MARQUEE RAINE ACQUISITION CORP.
NOTES TO UNAUDITED CONDENSED FINANCIAL STATEMENTS
 
Notwithstanding the foregoing, our amended and restated memorandum and articles of association provide that a Public Shareholder, together with any affiliate of such shareholder or any other person with whom such shareholder is acting in concert or as a “group” (as defined under Section 13 of the Securities Exchange Act of 1934, as amended (the “Exchange Act”)), will be restricted from redeeming its shares with respect to more than an aggregate of 15% or more of the Class A Ordinary Shares sold in the Initial Public Offering, without the prior consent of the Company.
The Company’s Sponsor, officers and directors (the “initial shareholders”) agreed not to propose an amendment to the amended and restated memorandum and articles of association (a) that would modify the substance or timing of the Company’s obligation to redeem 100% of its public shares if the Company does not complete a Business Combination within 24 months from the closing of the Initial Public Offering, or December 17, 2022, (the “Combination Period”) or (b) with respect to any other provision relating to shareholders’ rights or
pre-
Business Combination activity, unless the Company provides the public shareholders with the opportunity to redeem their Class A Ordinary Shares in conjunction with any such amendment.

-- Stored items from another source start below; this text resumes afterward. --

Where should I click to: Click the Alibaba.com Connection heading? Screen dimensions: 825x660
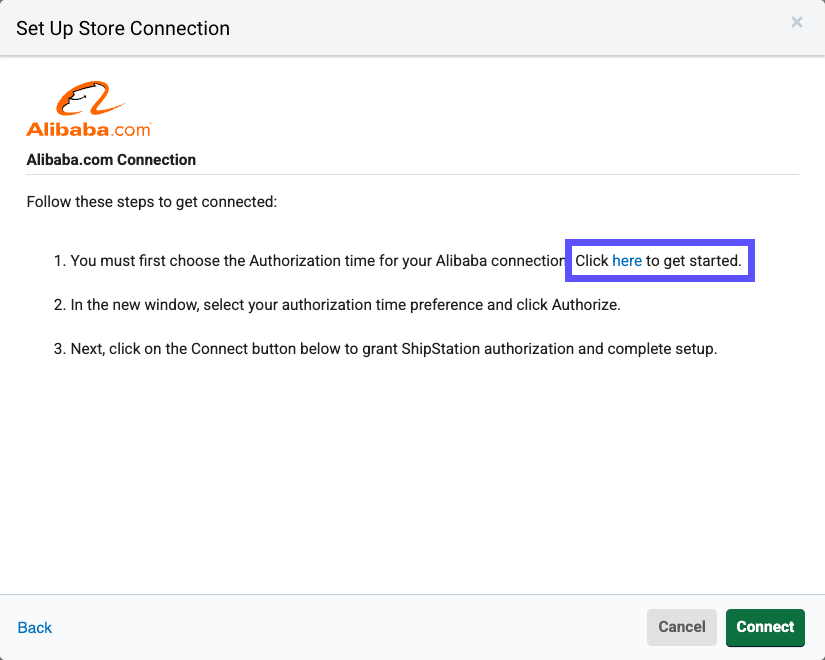pyautogui.click(x=111, y=159)
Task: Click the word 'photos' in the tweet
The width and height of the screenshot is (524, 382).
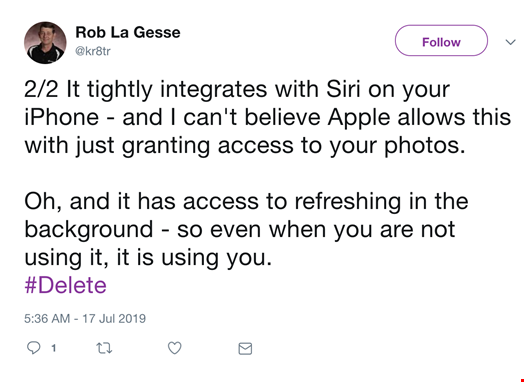Action: pyautogui.click(x=424, y=147)
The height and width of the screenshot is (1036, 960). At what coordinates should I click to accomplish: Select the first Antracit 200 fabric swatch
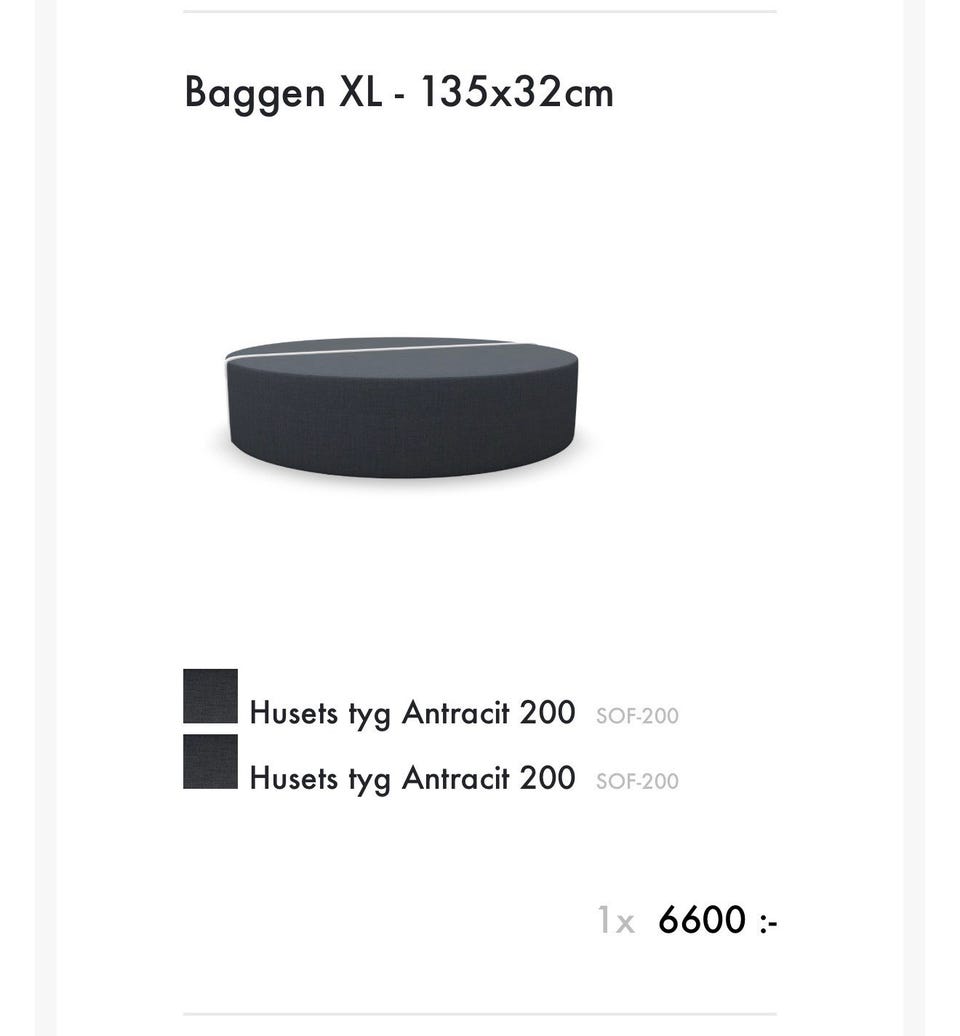[210, 696]
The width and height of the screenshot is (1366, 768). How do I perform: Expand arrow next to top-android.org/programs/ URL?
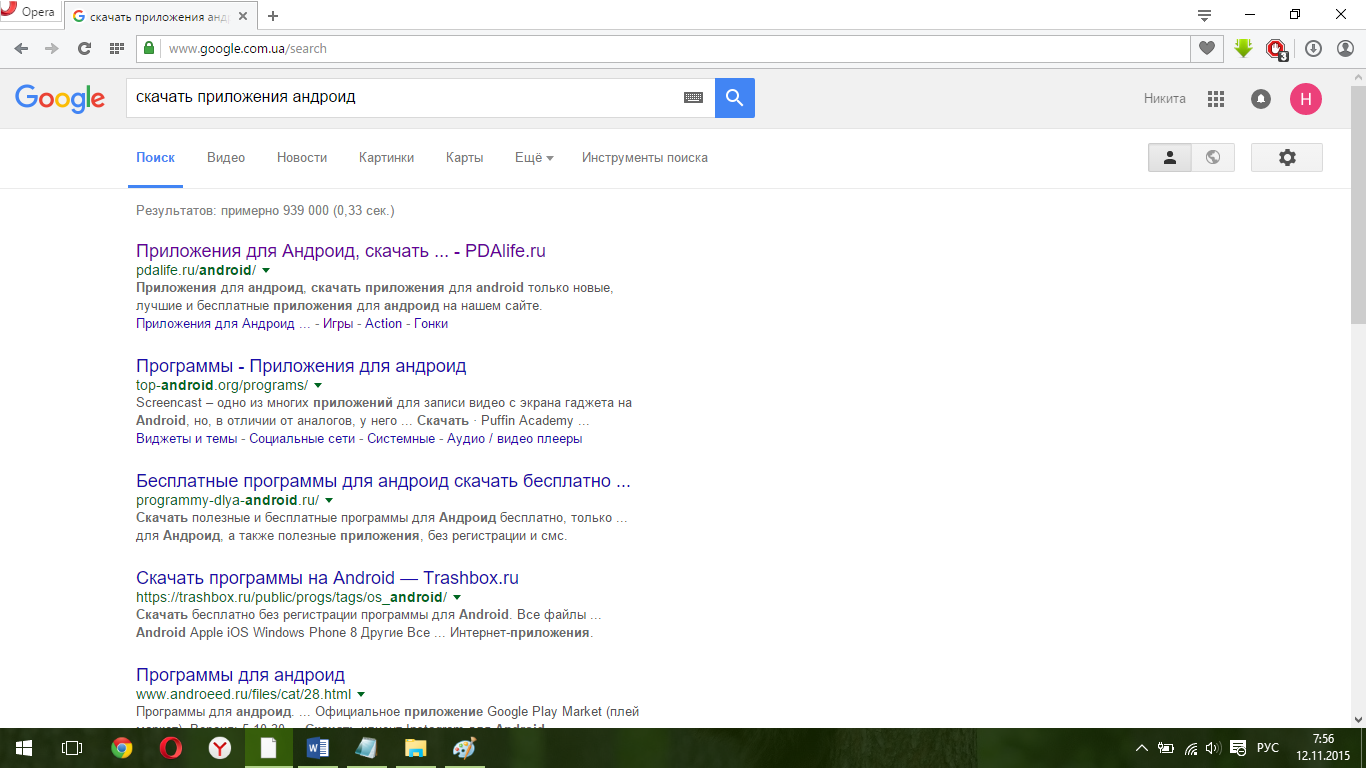318,385
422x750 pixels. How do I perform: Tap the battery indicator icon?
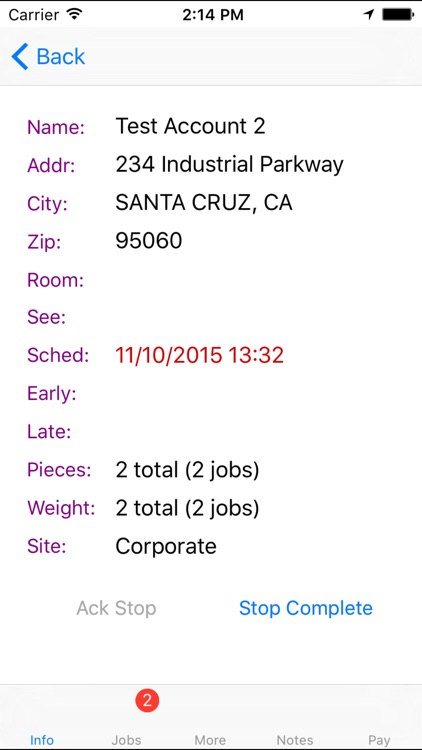tap(398, 15)
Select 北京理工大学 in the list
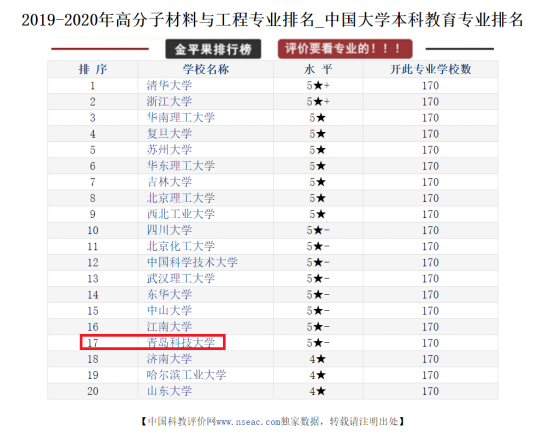This screenshot has width=554, height=437. 181,198
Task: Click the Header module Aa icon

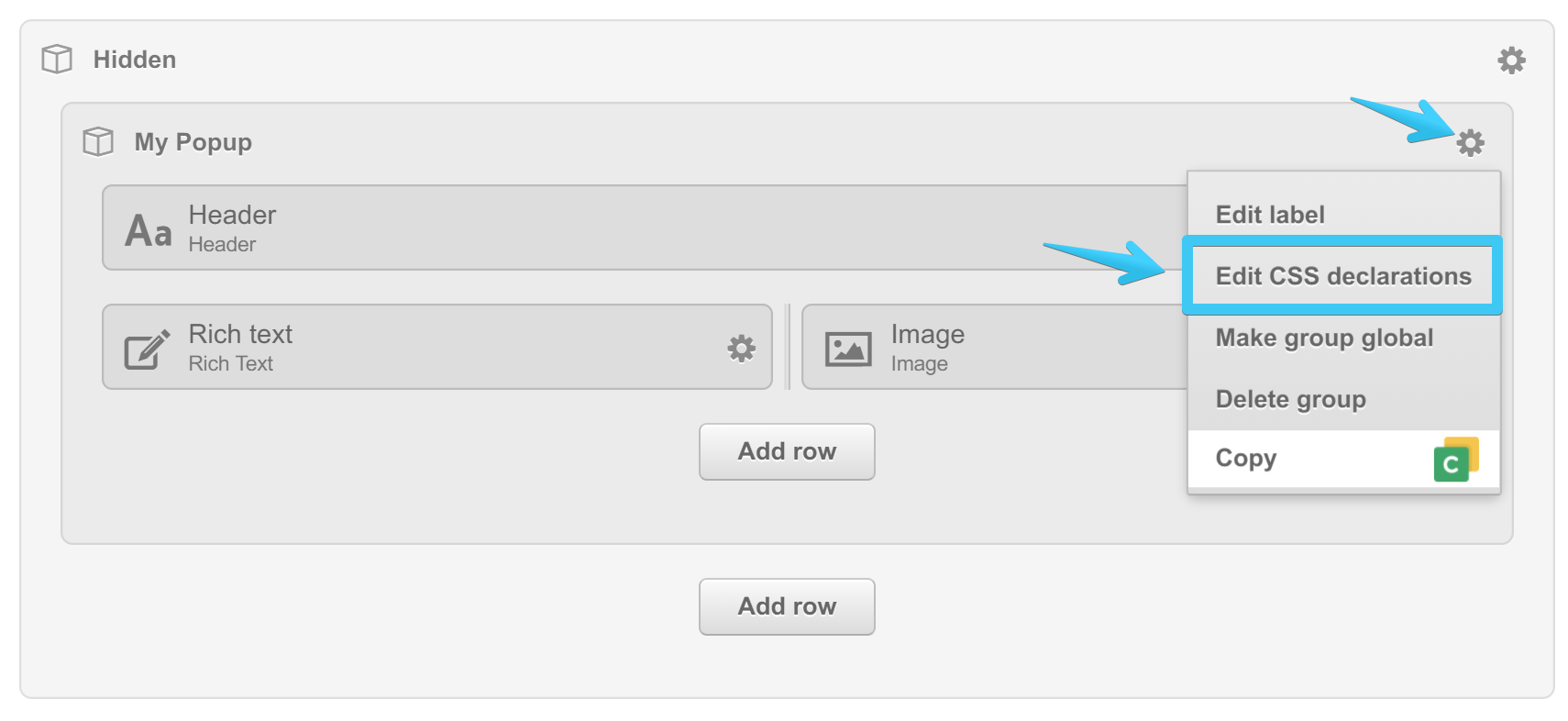Action: (x=149, y=230)
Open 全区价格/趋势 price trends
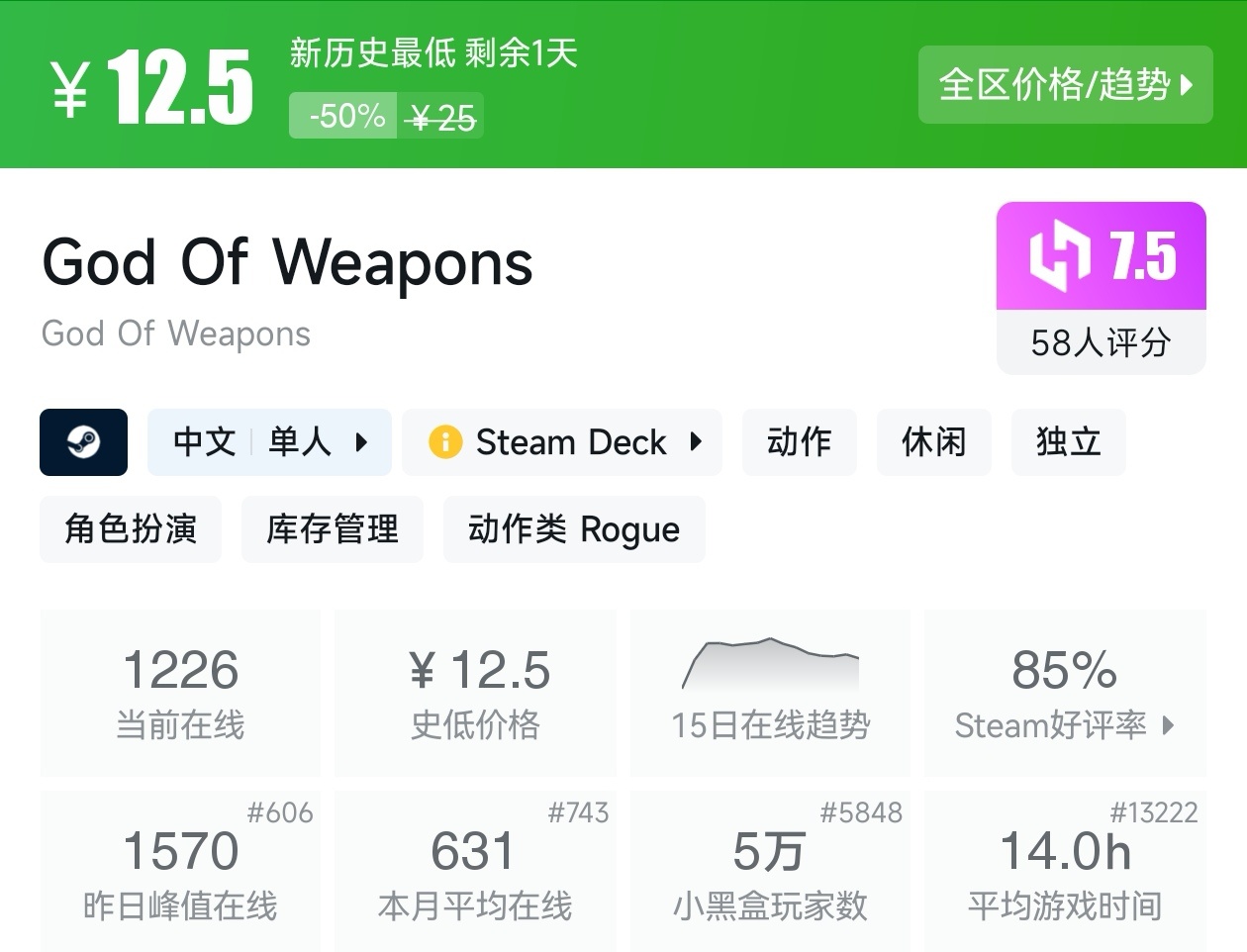Viewport: 1247px width, 952px height. [x=1065, y=85]
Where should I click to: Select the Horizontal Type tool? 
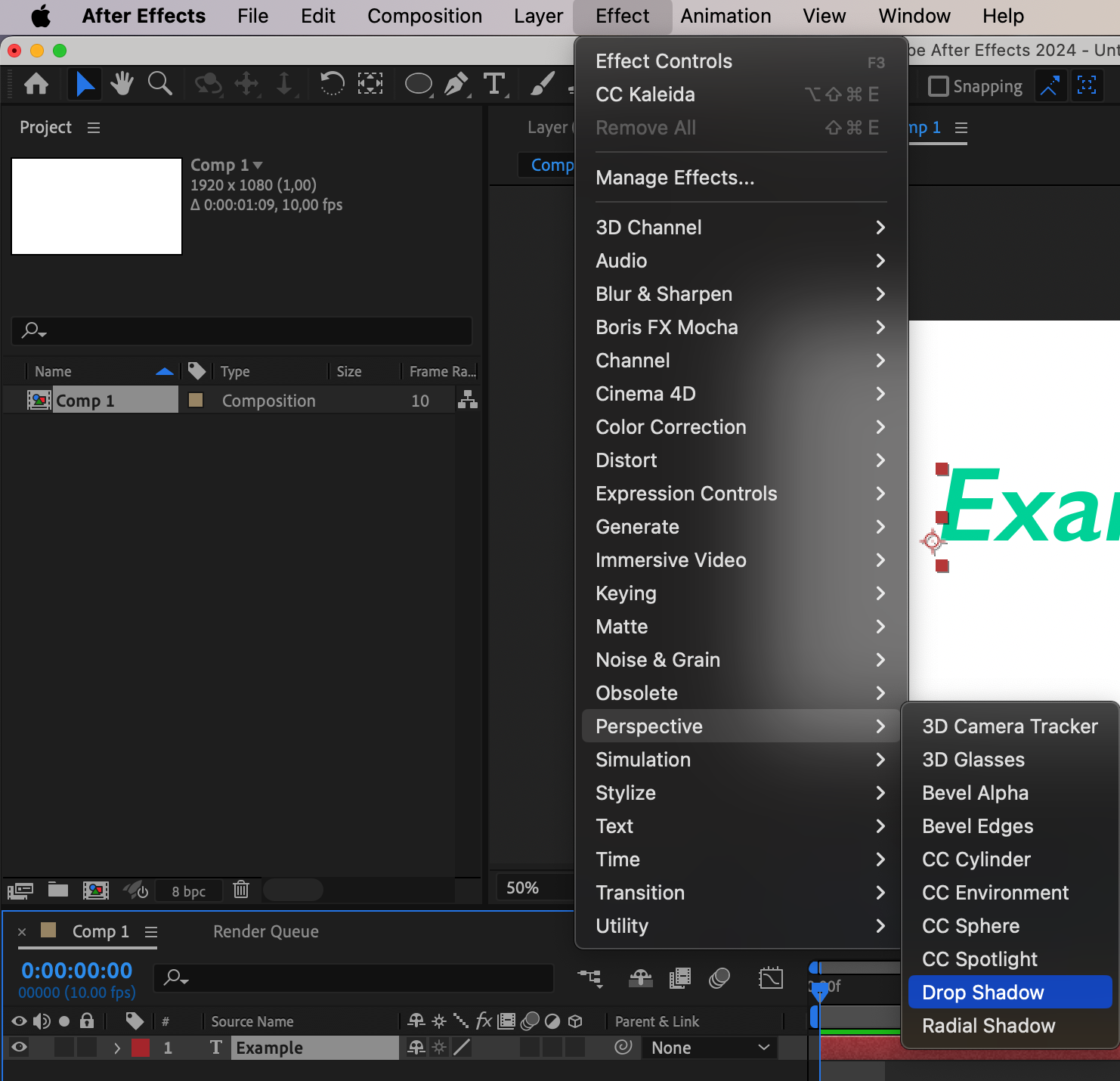[x=495, y=84]
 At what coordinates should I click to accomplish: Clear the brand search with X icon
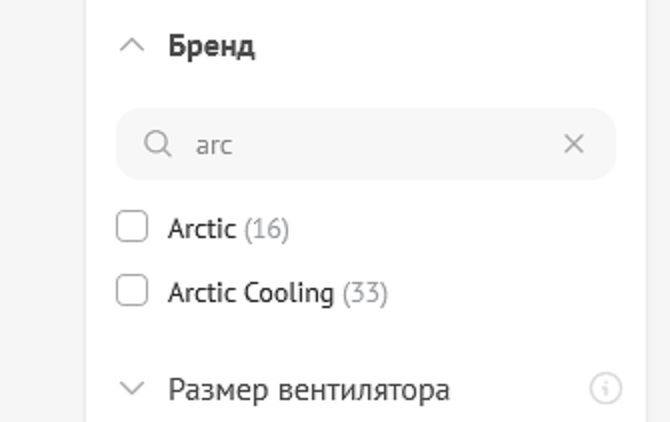pyautogui.click(x=573, y=144)
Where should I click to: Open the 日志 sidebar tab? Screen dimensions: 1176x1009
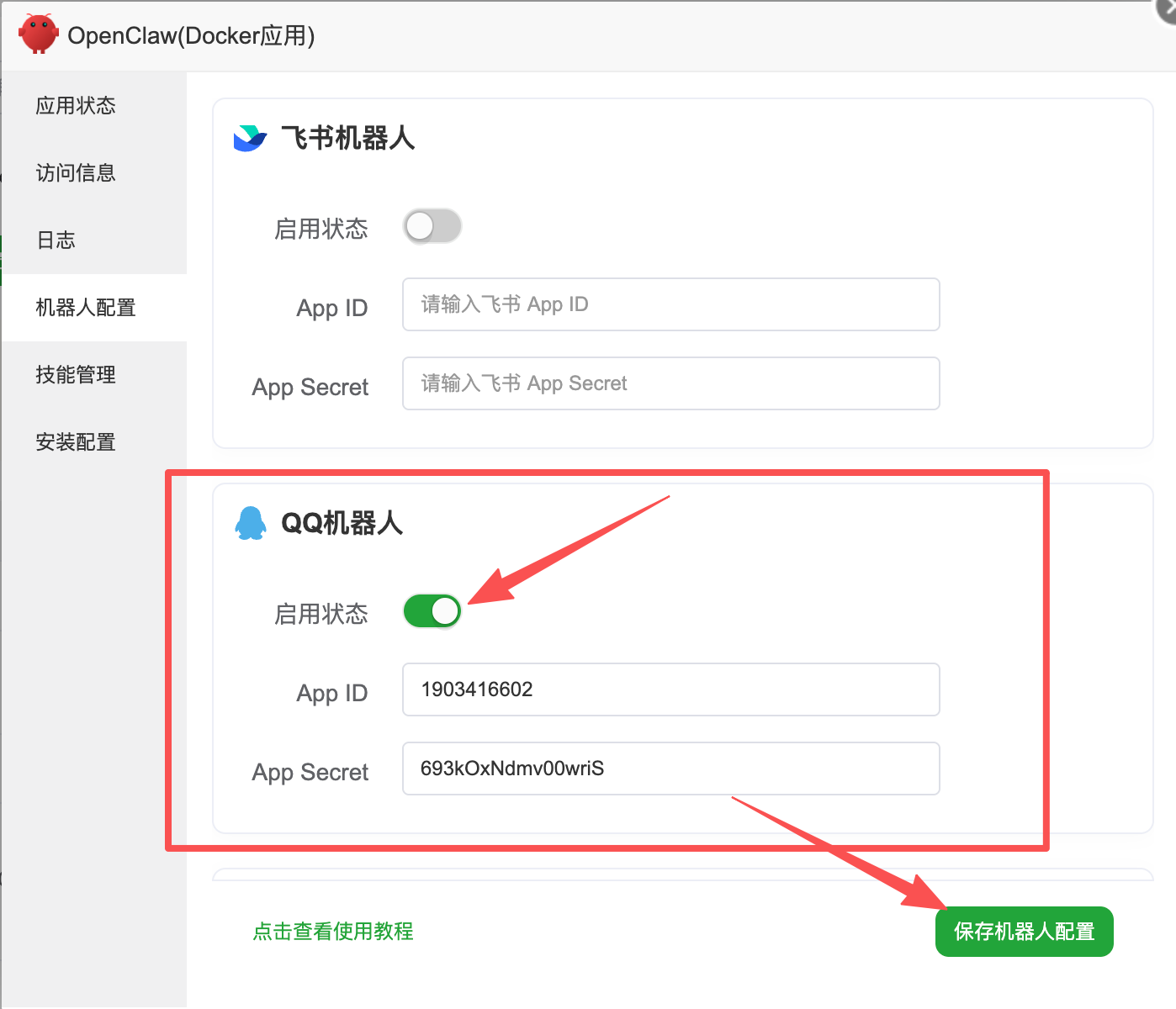click(x=56, y=240)
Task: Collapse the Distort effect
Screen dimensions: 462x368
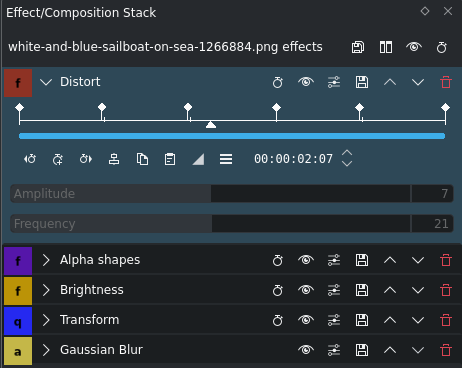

If the Company is unable to complete a Business Combination within the Combination Period, the Company will (i) cease all operations except for the purpose of winding up; (ii) as promptly as reasonably possible but not more than ten business days thereafter, redeem the public shares, at a
per-share
price, payable in cash, equal to the aggregate amount then on deposit in the Trust Account, including interest earned on the funds held in the Trust Account, if such funds are held in an interest-bearing account, and not previously released to the Company to pay its income taxes, if any (less up to $100,000 of interest to pay dissolution expenses) divided by the number of the then-outstanding public shares, which redemption will completely extinguish public shareholders’ rights as shareholders (including the right to receive further liquidation distributions, if any); and (iii) as promptly as reasonably possible following such redemption, subject to the approval of the remaining shareholders and the board of directors (the “Board”), liquidate and dissolve, subject in each case, to the Company’s obligations under Cayman Islands law to provide for claims of creditors and the requirements of other applicable law.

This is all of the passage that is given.